Pouca renda, muito gasto 01/07/2016
- Eliane Cantanhêde - O Estado de S.Paulo
O êxito (ou sobrevivência...) do governo Michel Temer depende de um complexo equilíbrio num tripé, especialmente enquanto o impeachment definitivo de Dilma Rousseff não vem: opinião pública, Congresso Nacional e o chamado “mercado”. Quando ele joga excessivamente o peso numa dessas pernas, as outras duas se ressentem. Quando joga em duas, a terceira ameaça ruir.
Para não assombrar ainda mais a opinião pública, Temer tem de repetir, dia sim, dia não, que não quer, não pretende e não pode ameaçar a Lava Jato e, além disso, precisa gastar lábia e recursos para neutralizar o discurso de Dilma e do PT de que ele vai enxugar os programas sociais e acabar com a Bolsa Família.
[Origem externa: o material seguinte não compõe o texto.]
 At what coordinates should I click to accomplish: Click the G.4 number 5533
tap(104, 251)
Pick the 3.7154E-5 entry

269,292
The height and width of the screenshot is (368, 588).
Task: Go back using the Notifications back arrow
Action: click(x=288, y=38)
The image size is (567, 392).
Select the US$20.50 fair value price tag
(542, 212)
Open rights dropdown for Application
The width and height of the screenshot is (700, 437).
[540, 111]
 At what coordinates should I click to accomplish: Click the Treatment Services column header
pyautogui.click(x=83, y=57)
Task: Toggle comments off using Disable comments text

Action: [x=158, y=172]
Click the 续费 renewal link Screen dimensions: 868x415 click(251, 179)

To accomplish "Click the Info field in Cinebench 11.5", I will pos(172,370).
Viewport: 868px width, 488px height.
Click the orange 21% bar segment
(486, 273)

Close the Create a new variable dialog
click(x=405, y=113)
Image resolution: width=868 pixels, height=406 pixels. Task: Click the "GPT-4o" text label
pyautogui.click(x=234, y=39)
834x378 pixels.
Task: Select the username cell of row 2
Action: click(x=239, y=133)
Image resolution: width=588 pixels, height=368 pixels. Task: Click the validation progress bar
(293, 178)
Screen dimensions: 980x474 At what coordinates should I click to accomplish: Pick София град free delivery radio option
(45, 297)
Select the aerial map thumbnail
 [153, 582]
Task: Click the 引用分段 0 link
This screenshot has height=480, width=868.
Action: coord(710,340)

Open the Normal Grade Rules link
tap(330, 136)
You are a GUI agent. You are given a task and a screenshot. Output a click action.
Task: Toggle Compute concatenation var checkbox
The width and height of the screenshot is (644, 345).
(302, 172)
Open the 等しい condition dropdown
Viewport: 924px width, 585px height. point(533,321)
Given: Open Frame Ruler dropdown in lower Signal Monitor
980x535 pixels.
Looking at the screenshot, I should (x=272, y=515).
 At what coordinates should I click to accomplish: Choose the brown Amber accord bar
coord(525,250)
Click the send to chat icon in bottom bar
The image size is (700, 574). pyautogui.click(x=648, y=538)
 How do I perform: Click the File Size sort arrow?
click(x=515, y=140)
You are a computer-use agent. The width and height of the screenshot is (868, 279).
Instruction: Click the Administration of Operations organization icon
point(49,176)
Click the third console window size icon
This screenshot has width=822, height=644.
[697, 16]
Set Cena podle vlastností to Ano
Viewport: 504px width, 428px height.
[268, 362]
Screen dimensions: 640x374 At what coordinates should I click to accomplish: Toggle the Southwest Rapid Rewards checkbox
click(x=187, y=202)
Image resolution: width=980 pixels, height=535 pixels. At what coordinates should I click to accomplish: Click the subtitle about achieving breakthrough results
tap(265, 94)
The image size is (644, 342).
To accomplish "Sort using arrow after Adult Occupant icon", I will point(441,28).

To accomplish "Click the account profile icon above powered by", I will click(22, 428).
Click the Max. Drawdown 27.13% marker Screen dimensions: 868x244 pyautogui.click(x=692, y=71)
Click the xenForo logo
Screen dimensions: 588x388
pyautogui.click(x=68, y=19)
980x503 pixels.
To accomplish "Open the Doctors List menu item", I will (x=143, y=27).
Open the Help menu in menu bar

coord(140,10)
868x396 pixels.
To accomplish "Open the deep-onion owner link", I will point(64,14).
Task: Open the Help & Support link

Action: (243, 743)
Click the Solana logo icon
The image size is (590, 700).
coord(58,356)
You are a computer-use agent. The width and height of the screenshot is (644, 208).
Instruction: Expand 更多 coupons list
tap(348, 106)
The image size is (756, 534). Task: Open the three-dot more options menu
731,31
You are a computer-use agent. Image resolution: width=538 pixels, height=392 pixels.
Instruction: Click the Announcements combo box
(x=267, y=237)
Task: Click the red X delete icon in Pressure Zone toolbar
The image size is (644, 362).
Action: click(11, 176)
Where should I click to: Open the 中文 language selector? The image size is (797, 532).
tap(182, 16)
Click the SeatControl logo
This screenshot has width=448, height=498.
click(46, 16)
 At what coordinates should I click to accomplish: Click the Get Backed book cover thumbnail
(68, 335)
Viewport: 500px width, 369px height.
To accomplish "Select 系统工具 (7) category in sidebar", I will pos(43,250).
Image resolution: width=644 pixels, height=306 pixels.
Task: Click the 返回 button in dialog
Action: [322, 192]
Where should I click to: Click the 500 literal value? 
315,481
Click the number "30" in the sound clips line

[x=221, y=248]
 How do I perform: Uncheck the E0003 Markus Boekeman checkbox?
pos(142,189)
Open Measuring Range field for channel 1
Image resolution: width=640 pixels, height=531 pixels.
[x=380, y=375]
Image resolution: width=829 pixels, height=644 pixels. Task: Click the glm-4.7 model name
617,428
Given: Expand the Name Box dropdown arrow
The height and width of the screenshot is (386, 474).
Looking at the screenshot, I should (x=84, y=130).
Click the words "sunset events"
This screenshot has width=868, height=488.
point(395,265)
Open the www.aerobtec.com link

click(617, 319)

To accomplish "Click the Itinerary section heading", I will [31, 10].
Foi por isso que Temer anunciou um reajuste médio de 12,5% no Bolsa Família, pegando carona numa solenidade de liberação de R$ 742, 8 milhões para a educação básica de Estados e municípios. É o primeiro reajuste do programa central da era petista em dois anos, com um porcentual maior, inclusive, do que os 9% que Dilma prometeu em maio, mas ainda não tinham sido aplicados. Logo, os 12,5% são mais políticos do que econômicos ou sociais.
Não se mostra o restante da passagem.